For point 2: to a certain extent Stan already does this by adapting both the scalar step size (based on a target acceptance statistic) and a diagonal metric (based on online estimates of target distribution variances in each dimension). This is assuming you are using what I think is the default cofiguration in most interfaces to use the diag_e (diagonal Euclidean) metric type. The step size and metric together determine the scale of proposed moves along the different dimensions of the target distribution and adapting the metric is meant to adjust for there potentially being different appropriate scales along different dimensions.

As the adaptation mechanism for the metric and step size differs, running samplers for each group separately and one sampler jointly fitting all groups (assuming for now all parameters are a-priori independent) won’t perform exactly the same however even with a diagonal metric. As well as the difference in the target for adaptation (acceptance statistics versus empirical estimates of variances), the step size is adapted continuously using a dual averaging algorithm while the metric is adapted in a series of memoryless windows using estimates of the target distribution variances accumulated over the windows (more details in the documentation: MCMC Sampling).

The metric adaptation is slower and so will typically require more warm-up iterations to get decent variance estimates, and so with regards to point 4, too few warm-up iterations may be part of the issue.

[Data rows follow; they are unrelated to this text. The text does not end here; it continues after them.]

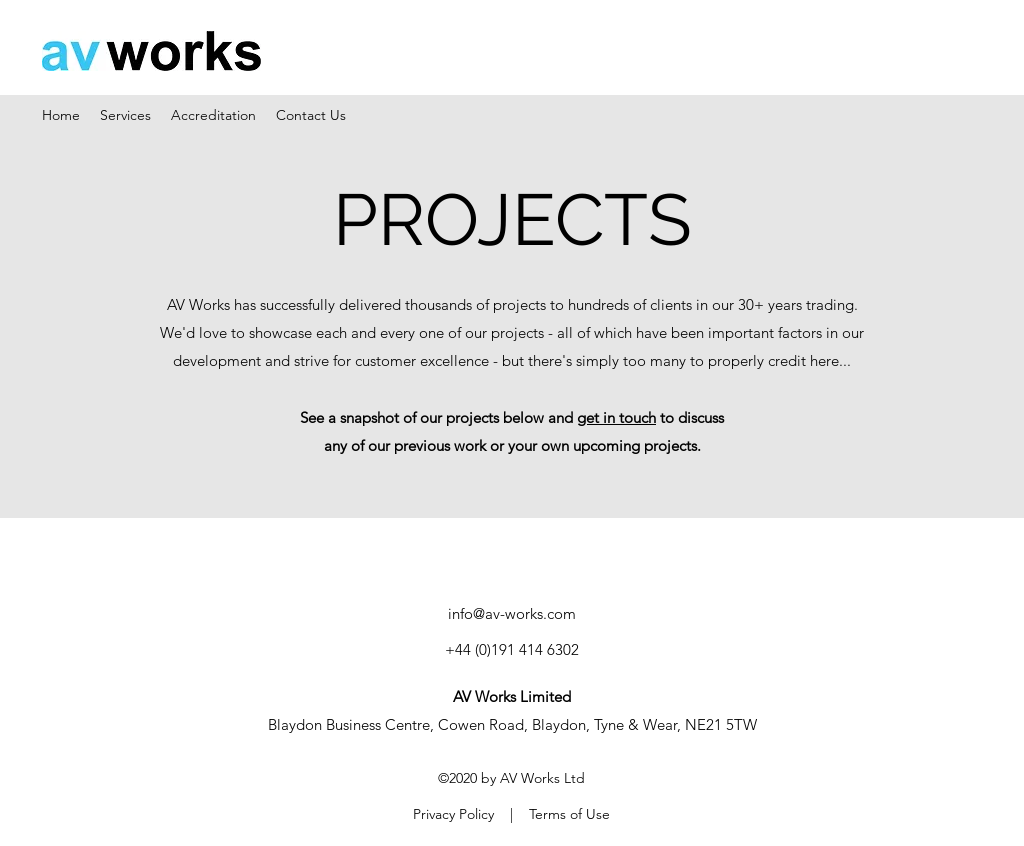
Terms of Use (569, 814)
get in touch (616, 417)
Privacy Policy (453, 814)
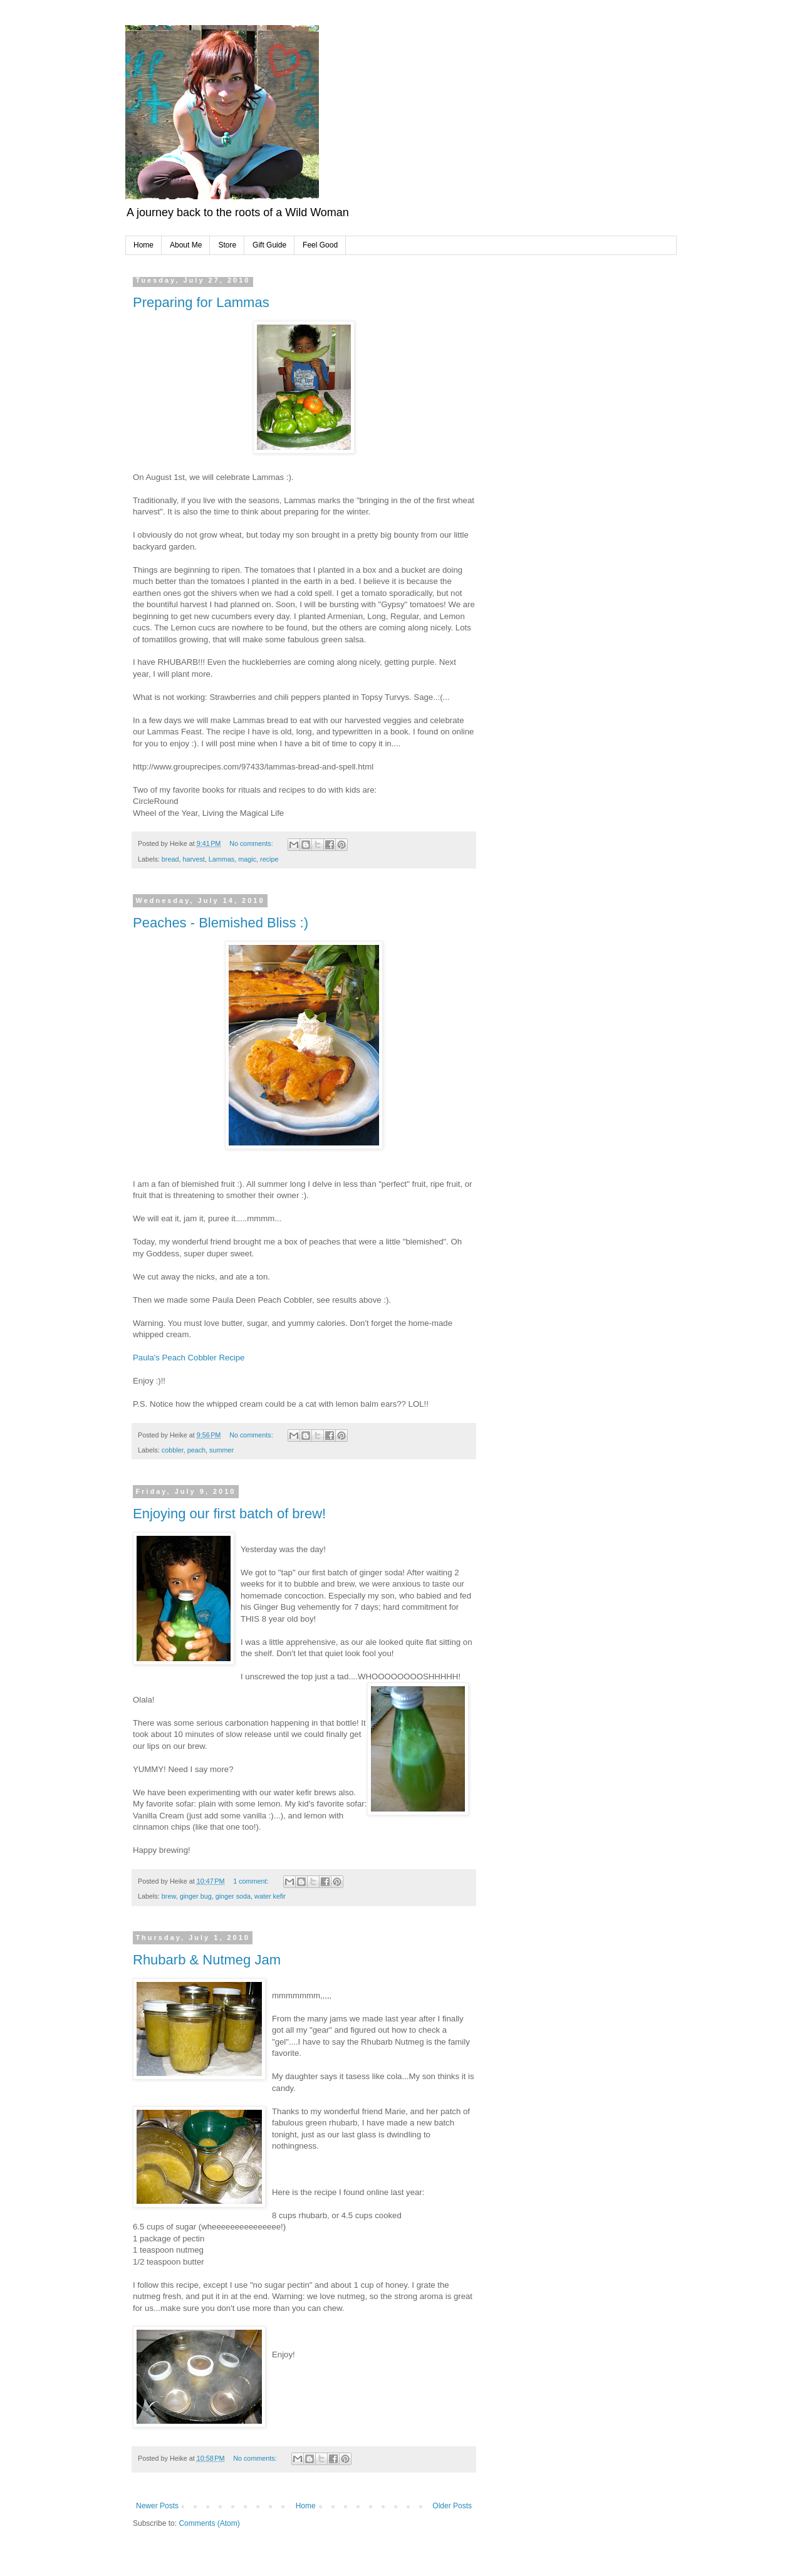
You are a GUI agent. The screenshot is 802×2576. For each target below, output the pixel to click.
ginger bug (196, 1896)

The adapt_delta tuning parameter sets a target for the average Metropolis acceptance probability along a trajectory and tunes it with dual averaging during warmup. As @matt-grapham points out, the varying step size effect comes from estimating a diagonal mass matrix, which Stan also does during warmup. We identify the diagonal mass matrix by setting it to the posterior (co)variance, then allowing step size to vary.

Also as @matt-graham says, it’s hard to help with suggestions without seeing more of the model.

I’m curious how softplus works compared to exponentiation—I’ve been trying softplus transforms for various distributions and exponentiation works better in almost all cases I tried—just be sure to implement with log1p_exp(x), which is Stan’s name for softplus (my fault—I hadn’t heard the “softplus” name when this got added to Stan).

What you’ll find is that HMC (including NUTS) works much better when the model is well specified. If it cannot find a good set of parameters to describe all the data, the sampler will struggle. Breaking it down into a per-group estimate should then work and you can give them a hierarchical prior to share strength across groups automatically.

Thank you all for your responses, and I’m so sorry for the slow response I tried this again with exponention as @Bob_Carpenter recommended and that definitely improved it. Since then, I’ve tried using softplus (log1p_exp) in a couple of different circumstances, and every time it makes awful posterior geometry… but I love that it makes an always-positive, linear relationship. Maybe one day I’ll make it work.

Separately from all of this madness, I just wanted to say that I am beyond grateful for all of your work on Stan. It is such a powerful, amazing tool to play with data. It opens up so may different doors, it is a creative puzzle, and it is an awe-inspiring machine. And not only did you make it, support it, and continue fixing, tinkering, and adding to it, you’re also amazingly present in the forums, helping people tirelessly, including ignorant people such as myself (who don’t even provide their model code, what was I thinking??). I am inspired by your dedication, patience, thoughtfulness, and intellects. Thank you so, so, so much for this amazing gift you have given us, and are continuing to give us.